# Mechanism for hydrolysis of enol ether to aldehyde

I'm fairly confident in my answers for steps 1-3, but I am not certain how to have the methyl group bonded that is bonded to the alkene carbon leave in step 5 without forming methanol.

Here is what I have worked out so far.

• Step 5 is wrong. This is an enol. The reactivity mode you have represented is not a thing. – Zhe Mar 14 '17 at 22:07

Your issue is hardly with the Wittig reaction, although one could very well nitpick. The addition of phosphonium ylid to carbonyl is generally thought to be concerted: see Which is the currently accepted mechanism of a Wittig reaction? for more details.

From what I can tell, you are having more trouble with the acidic hydrolysis of an enol ether to an aldehyde. As has been pointed out by some comments, your proposed mechanism is not really possible. Vinyl $\mathrm{sp^2}$ cations are very unstable and an $\mathrm{S_N1}$-type dissociation of MeOH is very unlikely.1

Instead, you need to use the fact that an enol ether is very much like an enol. It is nucleophilic on the α-carbon, and you can protonate it on that carbon, almost like you are tautomerising an enol back to a ketone. You could also protonate it on oxygen, but that is an unproductive route: nothing really happens apart from the proton just falling off again.

The oxonium ion thus formed is electrophilic, and water can attack it leading to a hemiacetal.

From here on it is standard carbonyl chemistry.

I have deliberately left some stuff quite vague here.
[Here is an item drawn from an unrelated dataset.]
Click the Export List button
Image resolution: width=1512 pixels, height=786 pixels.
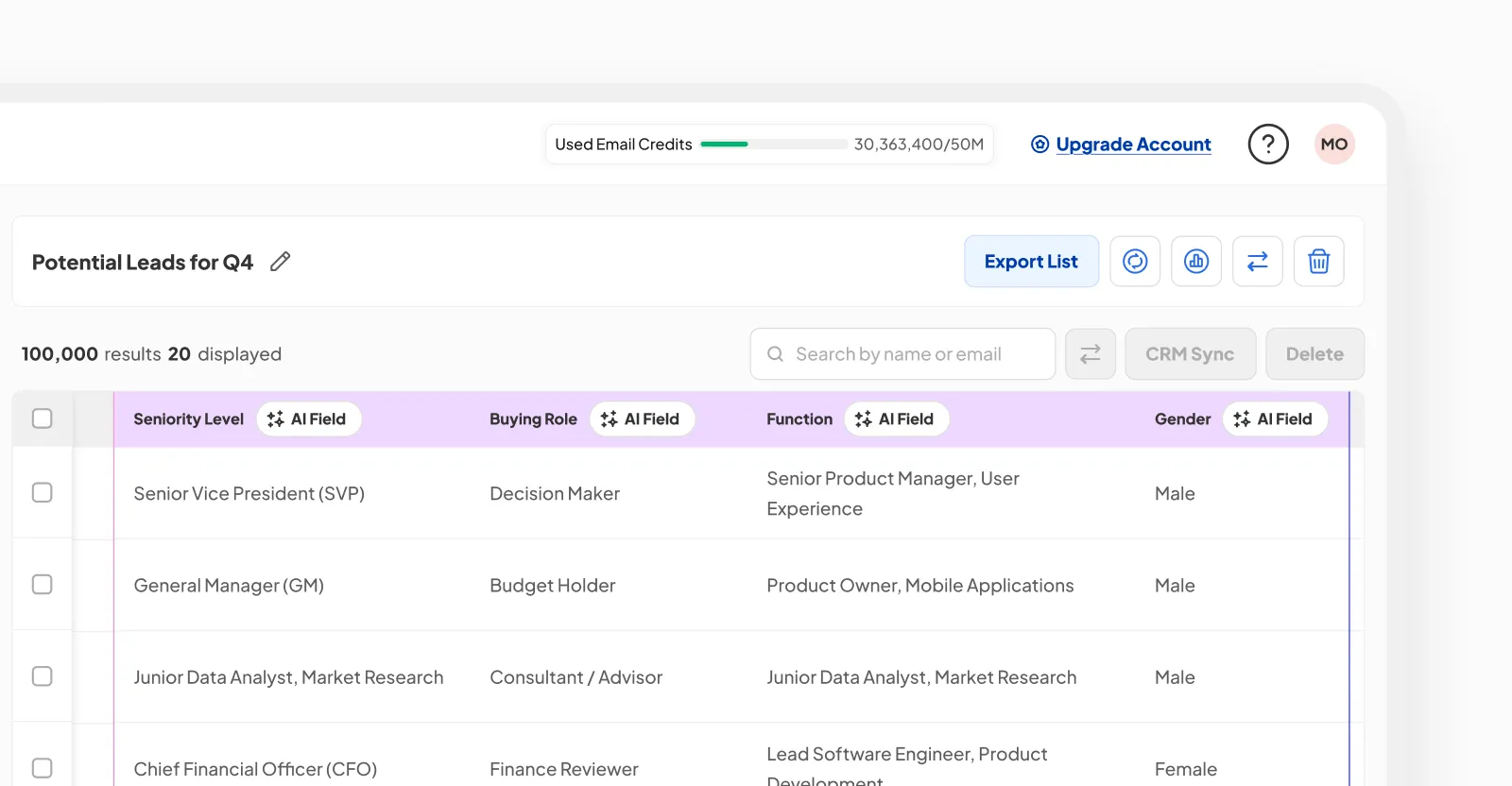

• Although it's acceptable shorthand to write $\ce{H+}$ in acidic media, you should know that naked $\ce{H+}$ doesn't exist in water. It's usually bonded to something else. Is it $\ce{HCl}$, or $\ce{H3O+}$?
• The identity of the base is left unclear. Is it $\ce{Cl-}$, or $\ce{H2O}$? Hints: Which one of them is a stronger base? Which one is available in greater quantities?

### Notes

(1) Just for interest, $\mathrm{S_N1}$-type chemistry leading to vinyl cations has been done before, but with much better leaving groups than MeOH. See: Okuyama, T.; Takino, T.; Sueda, T.; Ochiai, M. J. Am. Chem. Soc. 1995, 117 (12), 3360–3367. DOI: 10.1021/ja00117a006.